SEATTLE - Migrants being held at U.S. Immigration and Customs Enforcement's (ICE) facilities say they continue to experience inhumane conditions and abuse by staff as they await a resolution to their asylum requests.
In 2020, the Office for Civil Rights and Civil Liberties (CRCL) opened complaints alleging abuses of the civil rights and civil liberties of individuals in the custody of ICE at the Otero County Processing Center in New Mexico.
As reported by The Latin Times in June, five migrants detained at New Mexico's Torrance County Detention Facility shared a letter on social media denouncing the treatment received at the facility, complaining about the shortage of medicine, water and personal hygiene products. The letter added that people detained at Torrance were victims of racism, malnourishment and even reported physical and phycological abuse.
"This is not a detention center for immigrants, this is a prison where they leave you up to six hours in your cell and where you get no more than one hour of recreation," said Fernando Crespo in a phone interview with Noticias Telemundo back in July.
As immigration continues to be a heavily important topic for voters ahead of the 2024 presidential elections, experts and civil rights advocates argue that the current situation inside ICE detention centers could dramatically change depending on who is elected president.

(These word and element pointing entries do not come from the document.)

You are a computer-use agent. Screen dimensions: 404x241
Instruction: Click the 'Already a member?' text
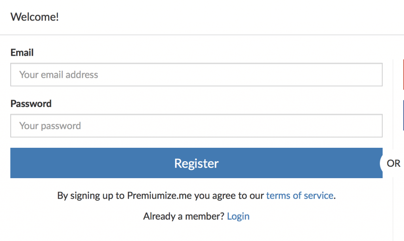[x=184, y=216]
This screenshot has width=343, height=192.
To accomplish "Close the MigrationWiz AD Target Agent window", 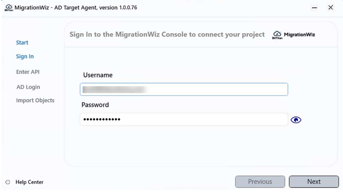I will pos(330,8).
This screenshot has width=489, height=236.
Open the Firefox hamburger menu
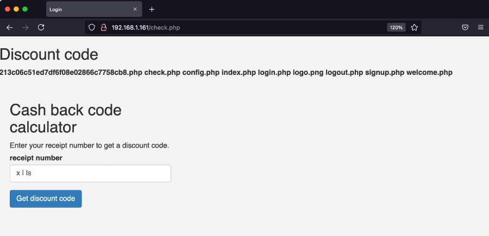coord(480,27)
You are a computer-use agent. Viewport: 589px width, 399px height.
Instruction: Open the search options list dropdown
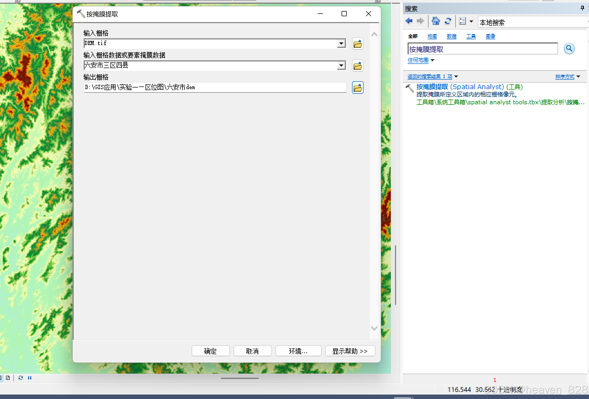pyautogui.click(x=471, y=21)
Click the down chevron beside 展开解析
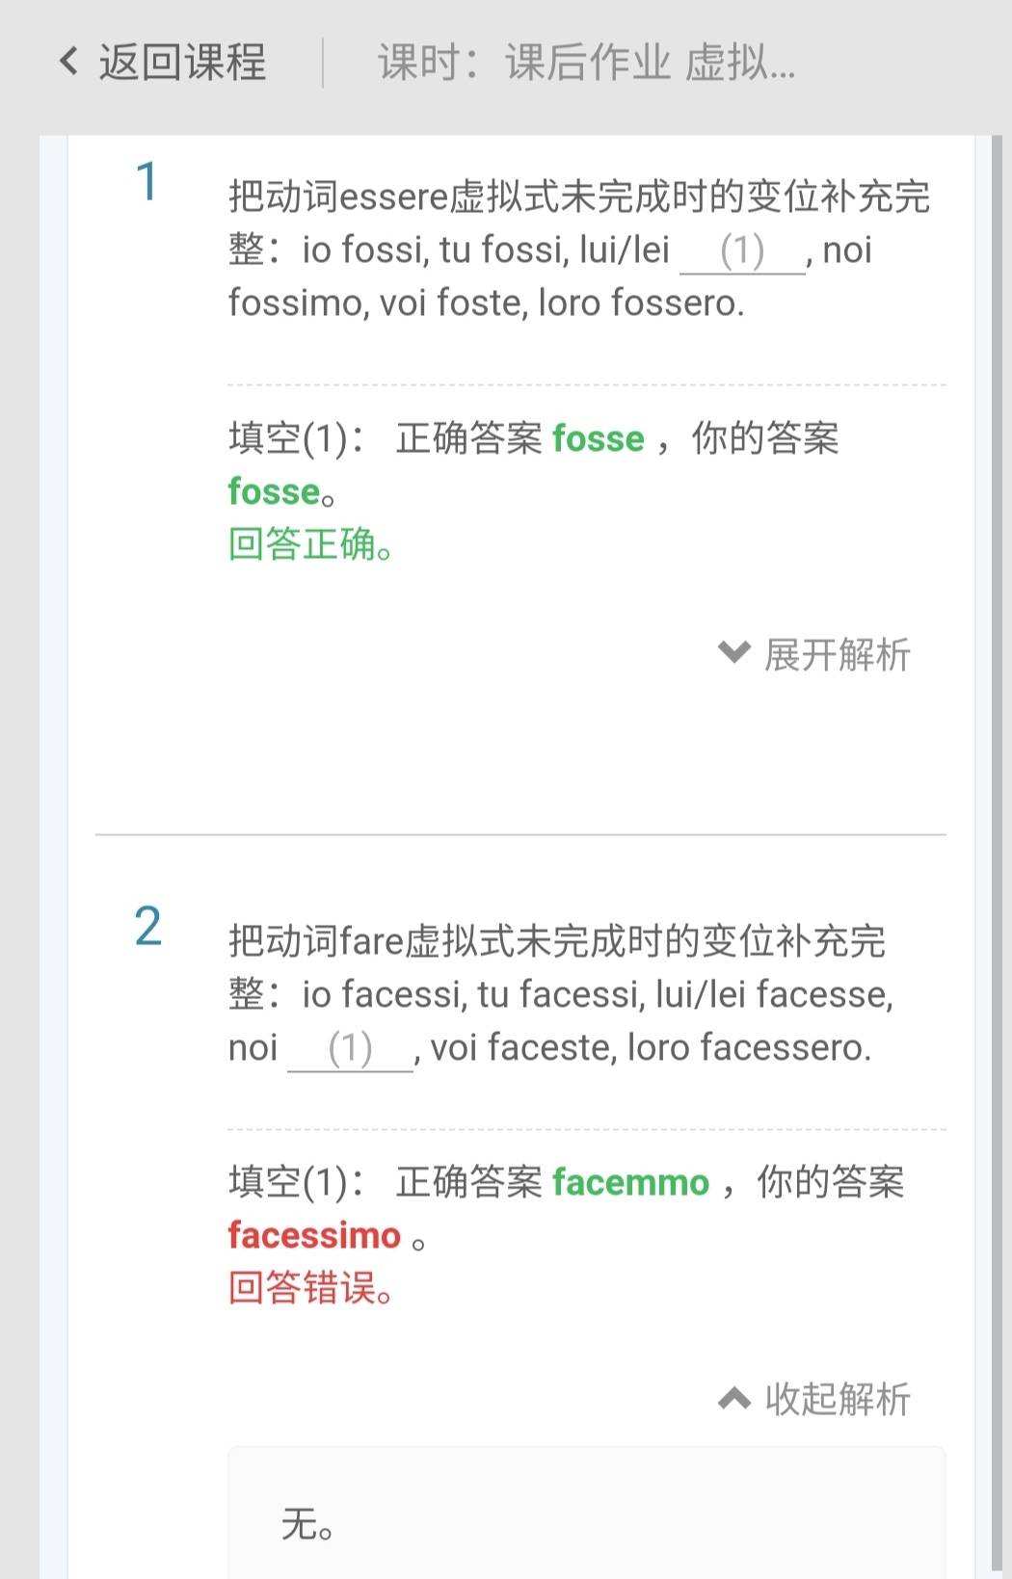Viewport: 1012px width, 1579px height. pos(734,653)
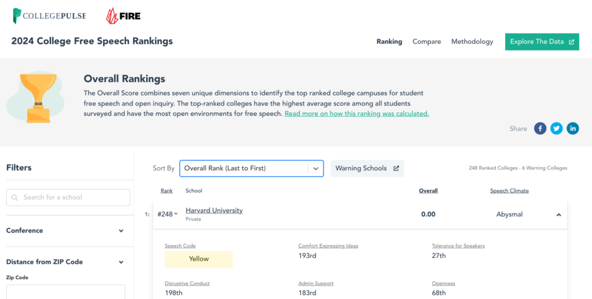Read more on ranking calculation link

pyautogui.click(x=357, y=114)
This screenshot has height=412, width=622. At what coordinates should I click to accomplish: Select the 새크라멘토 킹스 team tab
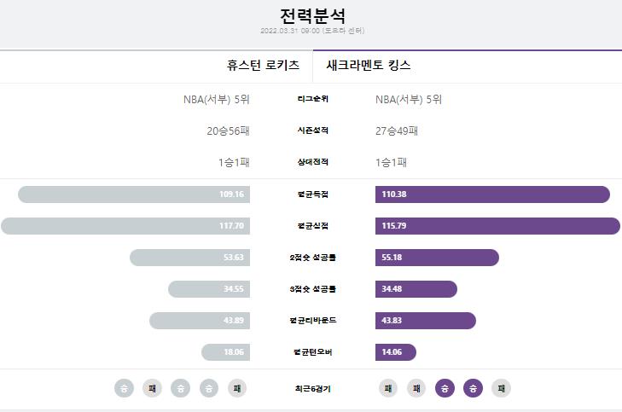tap(369, 65)
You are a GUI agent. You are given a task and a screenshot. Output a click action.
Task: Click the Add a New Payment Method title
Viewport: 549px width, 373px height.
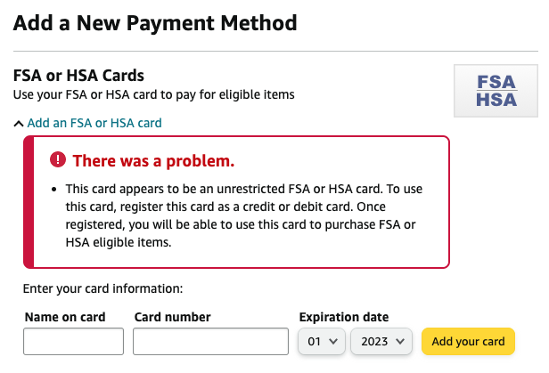(155, 22)
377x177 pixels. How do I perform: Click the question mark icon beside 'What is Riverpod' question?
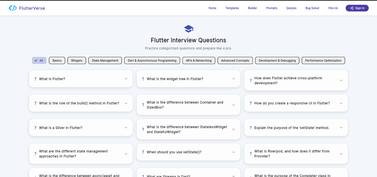tap(250, 154)
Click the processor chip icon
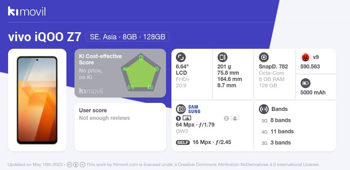350x170 pixels. click(263, 57)
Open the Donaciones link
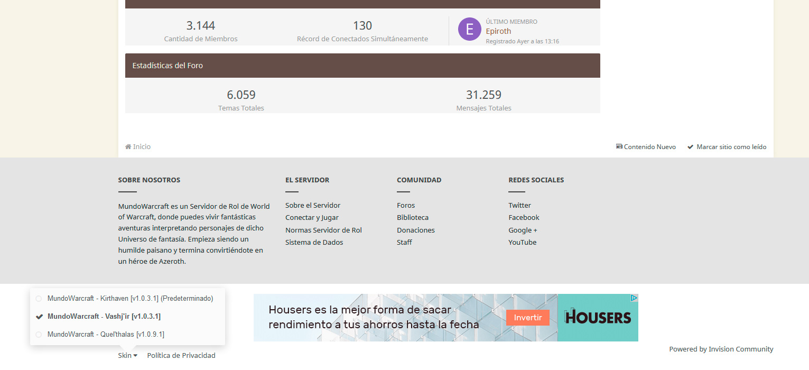This screenshot has width=809, height=370. click(415, 230)
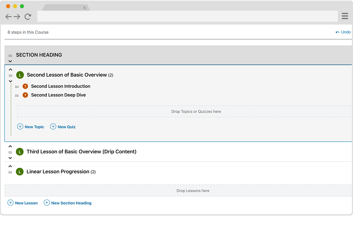Add a New Lesson to the course
Screen dimensions: 353x239
click(x=23, y=203)
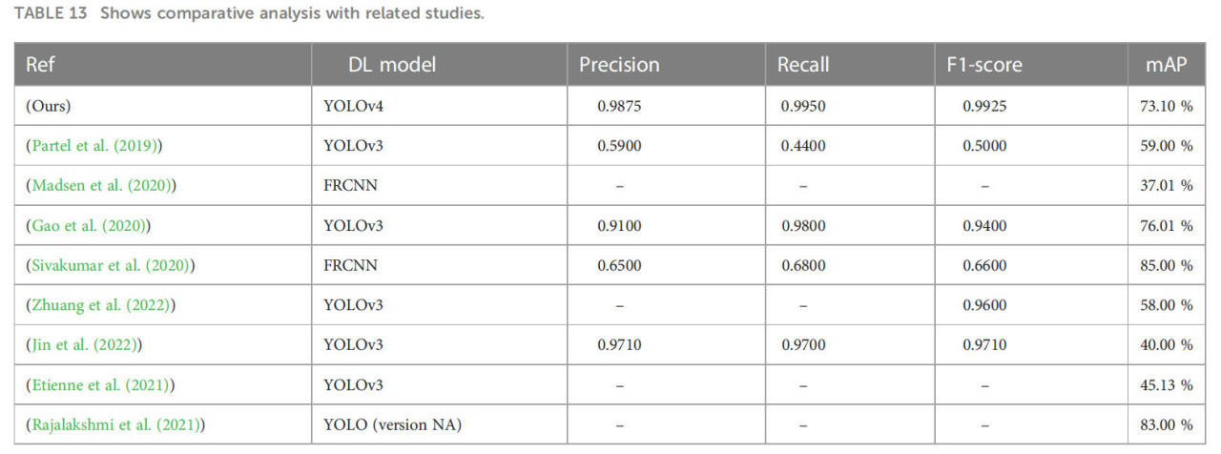The height and width of the screenshot is (454, 1221).
Task: Open the Rajalakshmi et al. (2021) citation
Action: [115, 424]
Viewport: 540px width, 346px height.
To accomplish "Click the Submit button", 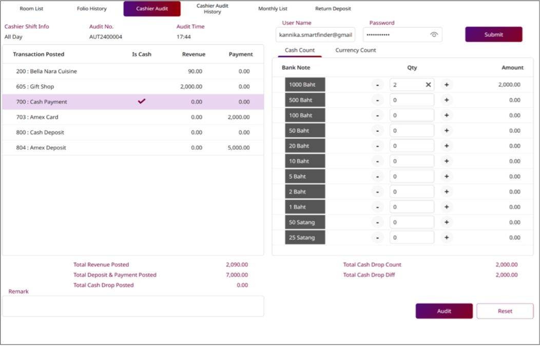I will pyautogui.click(x=493, y=34).
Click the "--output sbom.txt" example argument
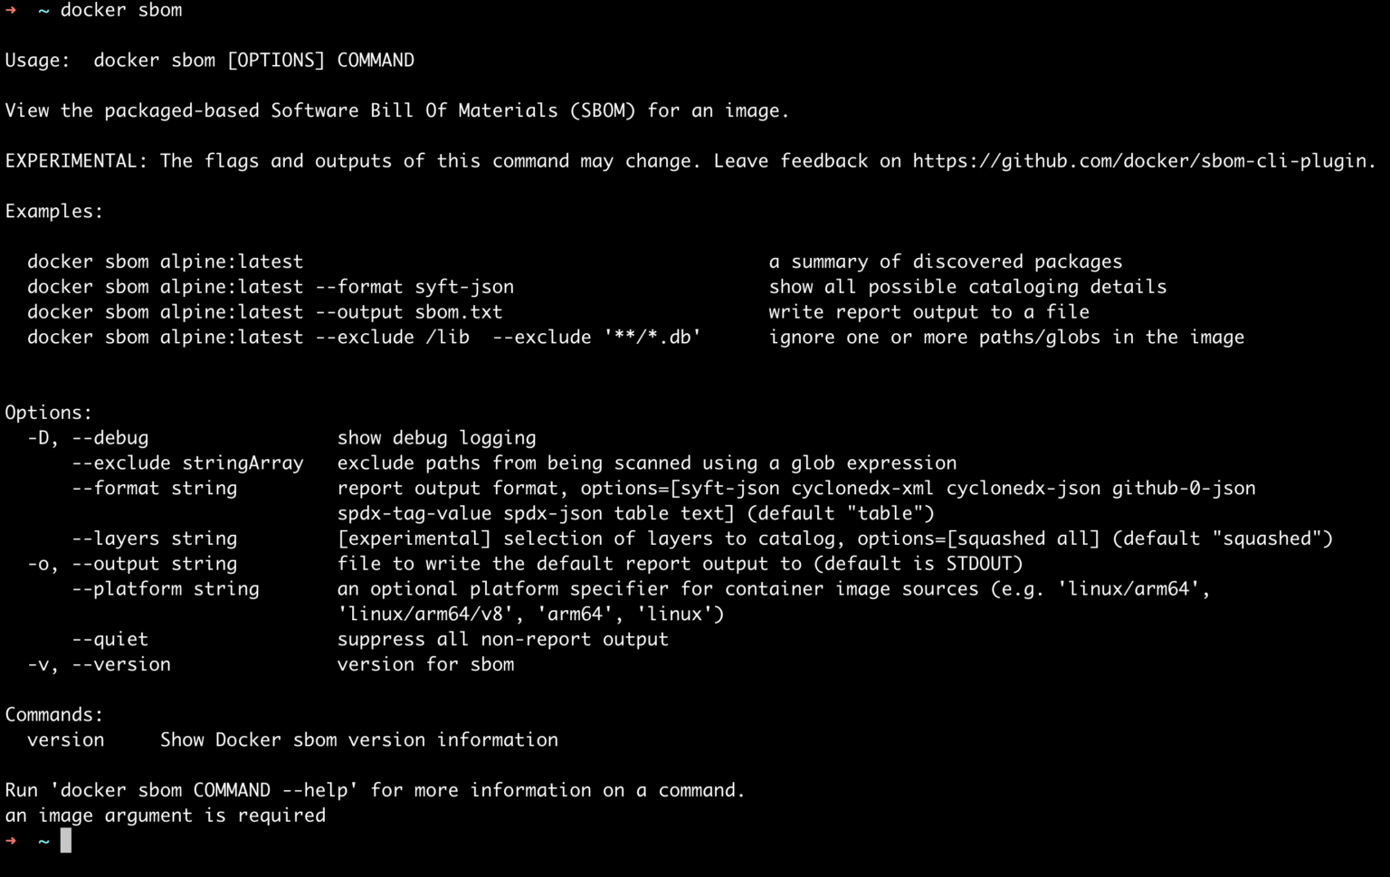1390x877 pixels. [x=409, y=312]
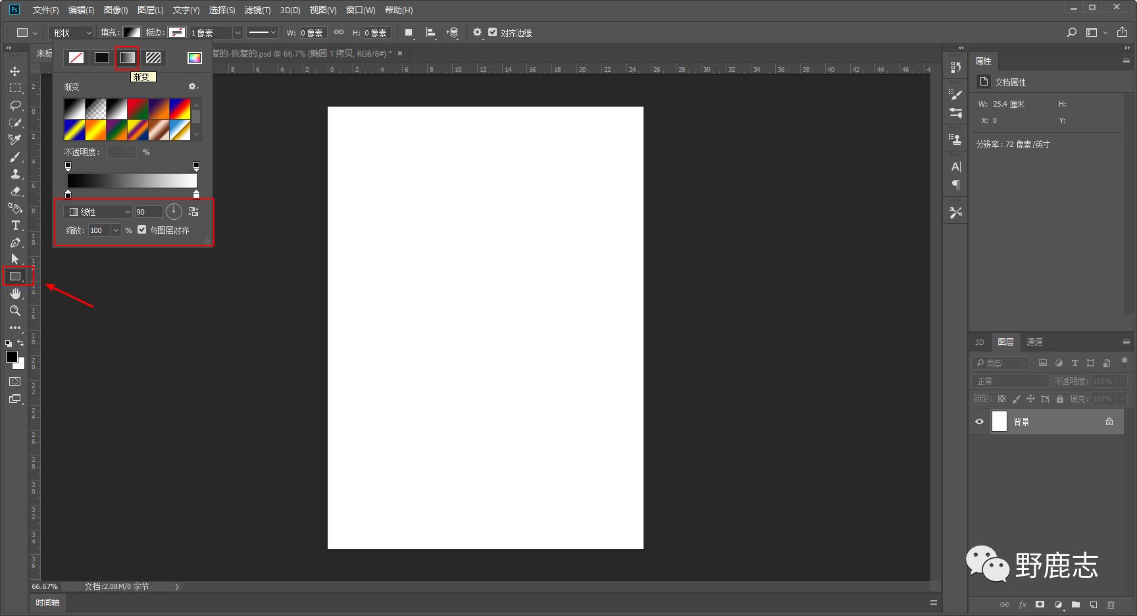Open the 滤镜 menu
The image size is (1137, 616).
pyautogui.click(x=257, y=10)
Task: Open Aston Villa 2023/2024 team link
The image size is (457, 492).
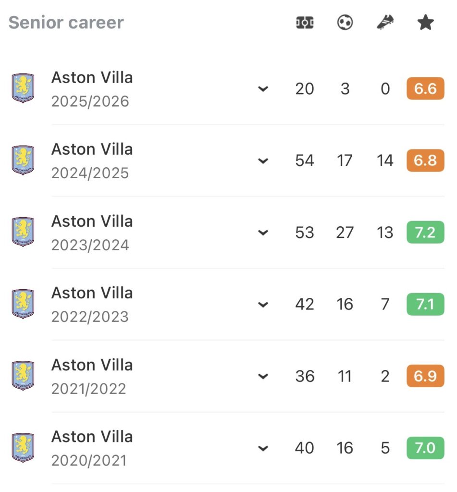Action: click(92, 221)
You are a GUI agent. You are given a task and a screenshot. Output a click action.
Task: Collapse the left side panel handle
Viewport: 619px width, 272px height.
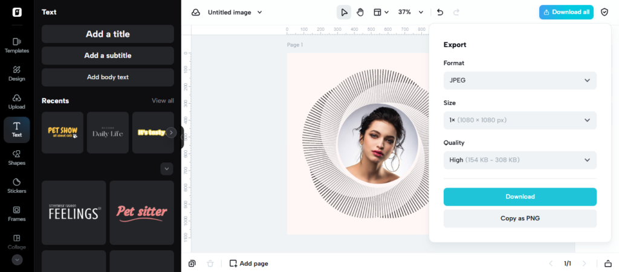pyautogui.click(x=182, y=136)
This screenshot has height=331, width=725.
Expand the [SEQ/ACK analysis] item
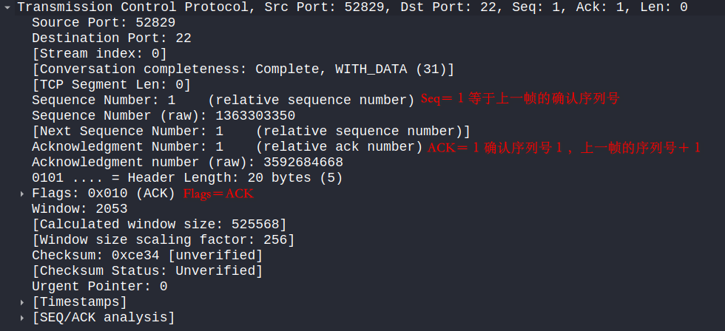[21, 318]
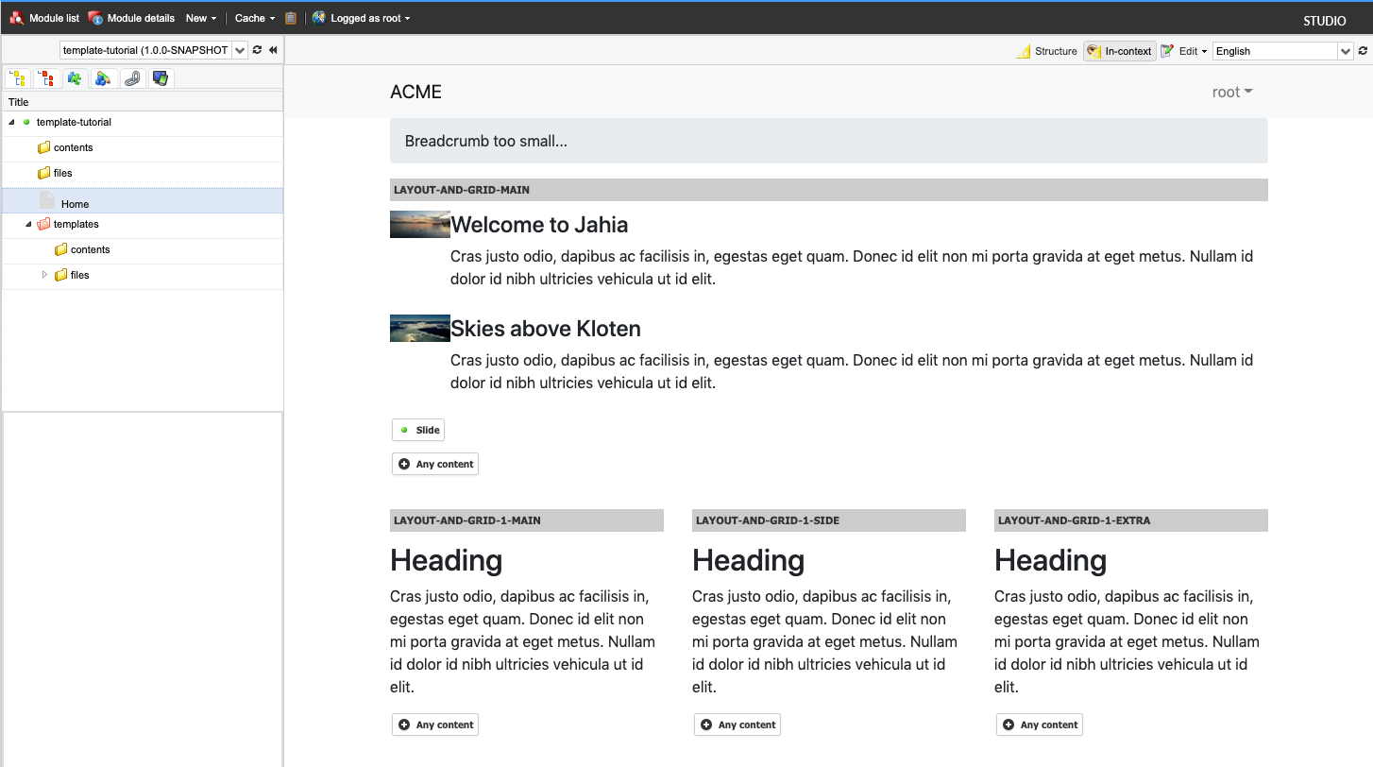The height and width of the screenshot is (767, 1373).
Task: Expand the files folder under templates
Action: click(x=44, y=275)
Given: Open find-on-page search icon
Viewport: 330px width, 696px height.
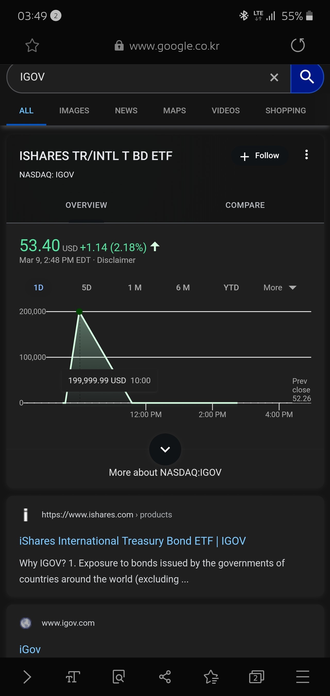Looking at the screenshot, I should (118, 677).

"If Donald Trump is elected for another term, he certainly would not have a problem by expanding detention centers," said Kevin Appleby, senior fellow for policy and communications at the Center for Migration Studies of New York. "Without a doubt, Trump will want to expand detention centers as well as keep using county jails and even federal facilities to keep on detaining migrants," added Appleby.
By the end of Trump's term as president, the average daily capacity at ICE detention centers jumped from 34,000 during the Barack Obama administration to almost 50,000, according to a report by the American Civil Liberties Union (ACLU). The report also mentions that during Trump's term, ICE expanded its detention centers by 50% by agreeing to opening more than 40 new facilities across the country.
In April, during an an interview with Time magazine, Trump was asked whether he would build new detention camps as part of his campaign pledge to carry out the biggest deportation of migrants in the history of the U.S., "I would not rule out anything," Trump said. He added that "there wouldn't be that much of a need for them", he said, as the plan is to deport migrants in the U.S. illegally back to their home countries as quickly as possible.
During the interview, he said he would use National Guard troops to assist in his planned deportation efforts and, in case they were not able to, he would use the military.
When asked about the 1878 Posse Comitatus Act, a post- Civil War law that prohibits the deployment of the military against civilians, he said "these aren't civilians. These are people that aren't legally in our country. This is an invasion of our country," he added.
On the other hand, Kamala Harris, the virtual presidential nominee for the Democratic Party, said on July 30 that she would support a bipartisan coalition that would seek to increase the financing of detention centers, as well as increasing the number of Border Patrol agents, asylum officials and immigration judges.
"I think that, in case Harris is elected, a lot of the people in charge of the detention centers will remain in their jobs," said Appleby. "Unless there is increased pressure to develop new alternatives, the most likely scenario is that the trend will continue by giving ICE more funding," he said.
Earlier this year, Congress released its Fiscal Year 2024 funding bill for the Department of Homeland Security, increasing the budget for ICE detention from $2.9 billion to $3.4 billion in response to the more than 3.2 million encounters of migrants during 2023. According to U.S. Border and Customs Protection, that is the highest number of encounters on record, surpassing the almost 2.8 million encounters registered in 2022.